#### Teks Sumber ####

Wadahnews.com- Rupiah kertas tahun emisi 2022 telah resmi diterbitkan oleh Bank Indonesia (BI) dengan tujuh yakni Rp 100.000, Rp 50.000, Rp 20.000, Rp 10.000, Rp 5.000, Rp 2.000, dan Rp 1.000. Selasa (23/8).
Kendati demikian, jika dilihat secara seksama, saat ketujuh, uang kertas tahun emisi 2022 itu diterawang, baik itu di bagian depan dan belakang, maka terdapat gambar yang saling melengkapi beserta satuan nominal rupiah tanpa ada tiga nol.
Pada uang Rp 100.000 misalnya, saat diterawang, bukan hanya ada gambar tokoh Soekarno dan Mohammad Hatta, namun terdapat angka 100.
Bukan hanya ada di emisi Rp 100.000, nominal tanpa tiga nol di belakang juga terdapat semua rupiah kertas tahun 2022.
Adanya nominal rupiah tanpa ada tiga nol di uang kertas tahun emisi 2022 tersebut, apakah ini pertanda bagi Bank Indonesia untuk melakukan redenominasi?
"Tidak sebenarnya, hanya menggambarkan Rp 100.000 menjadi 100, karena kan ruangnya terlalu kecil jika ditampilkan semua. Rp 50.000 menjadi Rp 50 itu hanya menunjukkan ini saja (ruang terlalu kecil)," jelas Kepala Departemen Pengelolaan Uang BI Marlison Hakim, seperti dikutip melalui CNBC Indonesia.

#### Daftar Materi ####

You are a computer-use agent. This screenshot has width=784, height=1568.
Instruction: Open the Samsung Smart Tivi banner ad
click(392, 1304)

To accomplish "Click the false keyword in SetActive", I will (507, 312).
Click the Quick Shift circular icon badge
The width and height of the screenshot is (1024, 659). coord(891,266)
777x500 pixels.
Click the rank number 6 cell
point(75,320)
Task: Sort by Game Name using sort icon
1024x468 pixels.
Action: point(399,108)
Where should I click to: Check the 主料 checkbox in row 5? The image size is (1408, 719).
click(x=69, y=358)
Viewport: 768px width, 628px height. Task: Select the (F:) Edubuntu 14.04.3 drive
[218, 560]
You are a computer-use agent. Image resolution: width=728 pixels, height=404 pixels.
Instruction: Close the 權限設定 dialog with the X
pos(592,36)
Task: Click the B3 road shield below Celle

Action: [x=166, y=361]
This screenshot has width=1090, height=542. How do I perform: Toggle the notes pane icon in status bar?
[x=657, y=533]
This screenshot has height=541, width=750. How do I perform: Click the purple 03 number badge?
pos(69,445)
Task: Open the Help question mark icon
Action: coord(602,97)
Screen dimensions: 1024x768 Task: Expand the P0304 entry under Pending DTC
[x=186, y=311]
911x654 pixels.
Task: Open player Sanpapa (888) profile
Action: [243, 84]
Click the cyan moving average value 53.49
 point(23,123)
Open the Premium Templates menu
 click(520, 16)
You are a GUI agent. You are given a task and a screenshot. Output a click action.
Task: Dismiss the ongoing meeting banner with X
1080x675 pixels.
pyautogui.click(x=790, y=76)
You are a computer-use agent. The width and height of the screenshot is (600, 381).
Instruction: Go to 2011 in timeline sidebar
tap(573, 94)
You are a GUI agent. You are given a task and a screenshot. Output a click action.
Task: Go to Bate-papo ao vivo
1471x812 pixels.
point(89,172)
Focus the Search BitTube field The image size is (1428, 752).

####

Tugas Anda. Tulis ulang bagian teks sumber tentang rupiah kertas emisi 2022 yang dibuka dengan kata-kata "Pada uang Rp" dan ditutup dengan "kertas tahun 2022.". Ganti "Soekarno" dengan "Bung Karno".

Hasil Latihan.
Pada uang Rp 100.000 misalnya, saat diterawang, bukan hanya ada gambar tokoh Bung Karno dan Mohammad Hatta, namun terdapat angka 100.
Bukan hanya ada di emisi Rp 100.000, nominal tanpa tiga nol di belakang juga terdapat semua rupiah kertas tahun 2022.